Problem to solve
All of the records below should be output exactly.

====== Data supplied

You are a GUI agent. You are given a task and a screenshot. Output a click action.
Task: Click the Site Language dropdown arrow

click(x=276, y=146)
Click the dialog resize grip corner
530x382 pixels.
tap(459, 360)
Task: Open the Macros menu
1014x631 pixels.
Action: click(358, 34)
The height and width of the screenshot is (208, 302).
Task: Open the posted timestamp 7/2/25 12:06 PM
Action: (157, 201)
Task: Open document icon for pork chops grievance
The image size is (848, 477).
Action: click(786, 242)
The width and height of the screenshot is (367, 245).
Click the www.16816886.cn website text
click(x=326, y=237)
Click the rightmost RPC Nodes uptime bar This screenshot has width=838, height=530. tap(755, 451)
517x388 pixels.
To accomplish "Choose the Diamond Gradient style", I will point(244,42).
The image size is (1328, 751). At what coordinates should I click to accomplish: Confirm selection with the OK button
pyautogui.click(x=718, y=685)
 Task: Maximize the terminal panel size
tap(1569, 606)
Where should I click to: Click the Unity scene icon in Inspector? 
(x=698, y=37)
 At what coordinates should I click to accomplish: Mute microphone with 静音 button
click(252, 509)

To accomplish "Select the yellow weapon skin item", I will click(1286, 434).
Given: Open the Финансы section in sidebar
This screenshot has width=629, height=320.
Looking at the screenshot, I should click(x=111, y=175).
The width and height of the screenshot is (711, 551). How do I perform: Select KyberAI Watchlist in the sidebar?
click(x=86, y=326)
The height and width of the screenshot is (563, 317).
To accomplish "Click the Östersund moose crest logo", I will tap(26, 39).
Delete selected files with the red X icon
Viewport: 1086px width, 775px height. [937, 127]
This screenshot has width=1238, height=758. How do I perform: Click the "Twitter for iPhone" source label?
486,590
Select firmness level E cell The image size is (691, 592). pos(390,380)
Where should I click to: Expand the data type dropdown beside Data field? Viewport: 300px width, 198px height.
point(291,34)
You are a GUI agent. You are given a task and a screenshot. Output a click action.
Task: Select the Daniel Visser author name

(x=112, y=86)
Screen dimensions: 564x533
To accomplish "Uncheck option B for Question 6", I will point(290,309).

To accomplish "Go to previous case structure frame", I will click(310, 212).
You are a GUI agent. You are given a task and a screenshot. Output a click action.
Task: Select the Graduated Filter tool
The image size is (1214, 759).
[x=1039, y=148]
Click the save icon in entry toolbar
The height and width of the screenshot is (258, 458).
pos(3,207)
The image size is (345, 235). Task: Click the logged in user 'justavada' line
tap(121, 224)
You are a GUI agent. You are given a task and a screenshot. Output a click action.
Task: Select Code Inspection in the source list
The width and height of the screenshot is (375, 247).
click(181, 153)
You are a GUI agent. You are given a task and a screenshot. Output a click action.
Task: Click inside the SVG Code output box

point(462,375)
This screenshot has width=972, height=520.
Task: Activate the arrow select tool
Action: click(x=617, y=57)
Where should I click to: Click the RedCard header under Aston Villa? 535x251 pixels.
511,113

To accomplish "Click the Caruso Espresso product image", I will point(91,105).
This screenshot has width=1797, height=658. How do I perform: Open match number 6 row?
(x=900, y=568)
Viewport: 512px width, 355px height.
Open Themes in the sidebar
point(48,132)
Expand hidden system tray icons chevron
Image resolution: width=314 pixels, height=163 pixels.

============

Answer to this problem
You are a GUI agent. You are given a task and a screenshot. Output a click action.
Task: Click the Site Language dropdown arrow

click(x=276, y=146)
Click the dialog resize grip corner
530x382 pixels.
tap(459, 360)
Task: Open the Macros menu
1014x631 pixels.
Action: click(358, 34)
The height and width of the screenshot is (208, 302).
Task: Open the posted timestamp 7/2/25 12:06 PM
Action: (157, 201)
Task: Open document icon for pork chops grievance
The image size is (848, 477).
Action: click(786, 242)
The width and height of the screenshot is (367, 245).
Click the www.16816886.cn website text
click(x=326, y=237)
Click the rightmost RPC Nodes uptime bar This screenshot has width=838, height=530. tap(755, 451)
517x388 pixels.
To accomplish "Choose the Diamond Gradient style", I will point(244,42).
The image size is (1328, 751). At what coordinates should I click to accomplish: Confirm selection with the OK button
pyautogui.click(x=718, y=685)
 Task: Maximize the terminal panel size
tap(1569, 606)
Where should I click to: Click the Unity scene icon in Inspector? 
(x=698, y=37)
 At what coordinates should I click to accomplish: Mute microphone with 静音 button
click(252, 509)

To accomplish "Select the yellow weapon skin item", I will click(1286, 434).
Given: Open the Финансы section in sidebar
This screenshot has width=629, height=320.
Looking at the screenshot, I should click(x=111, y=175).
The width and height of the screenshot is (711, 551). How do I perform: Select KyberAI Watchlist in the sidebar?
click(x=86, y=326)
The height and width of the screenshot is (563, 317).
To accomplish "Click the Östersund moose crest logo", I will tap(26, 39).
Delete selected files with the red X icon
Viewport: 1086px width, 775px height. [937, 127]
This screenshot has width=1238, height=758. How do I perform: Click the "Twitter for iPhone" source label?
486,590
Select firmness level E cell The image size is (691, 592). pos(390,380)
Where should I click to: Expand the data type dropdown beside Data field? Viewport: 300px width, 198px height.
point(291,34)
You are a GUI agent. You are given a task and a screenshot. Output a click action.
Task: Select the Daniel Visser author name

(x=112, y=86)
Screen dimensions: 564x533
To accomplish "Uncheck option B for Question 6", I will point(290,309).

To accomplish "Go to previous case structure frame", I will click(310, 212).
You are a GUI agent. You are given a task and a screenshot. Output a click action.
Task: Select the Graduated Filter tool
The image size is (1214, 759).
[x=1039, y=148]
Click the save icon in entry toolbar
The height and width of the screenshot is (258, 458).
pos(3,207)
The image size is (345, 235). Task: Click the logged in user 'justavada' line
tap(121, 224)
You are a GUI agent. You are given a task and a screenshot. Output a click action.
Task: Select Code Inspection in the source list
The width and height of the screenshot is (375, 247).
click(181, 153)
You are a GUI agent. You are given a task and a screenshot. Output a click action.
Task: Click inside the SVG Code output box

point(462,375)
This screenshot has width=972, height=520.
Task: Activate the arrow select tool
Action: click(x=617, y=57)
Where should I click to: Click the RedCard header under Aston Villa? 535x251 pixels.
511,113

To accomplish "Click the Caruso Espresso product image", I will point(91,105).
This screenshot has width=1797, height=658. How do I perform: Open match number 6 row?
(x=900, y=568)
Viewport: 512px width, 355px height.
Open Themes in the sidebar
point(48,132)
Expand hidden system tray icons chevron
Image resolution: width=314 pixels, height=163 pixels.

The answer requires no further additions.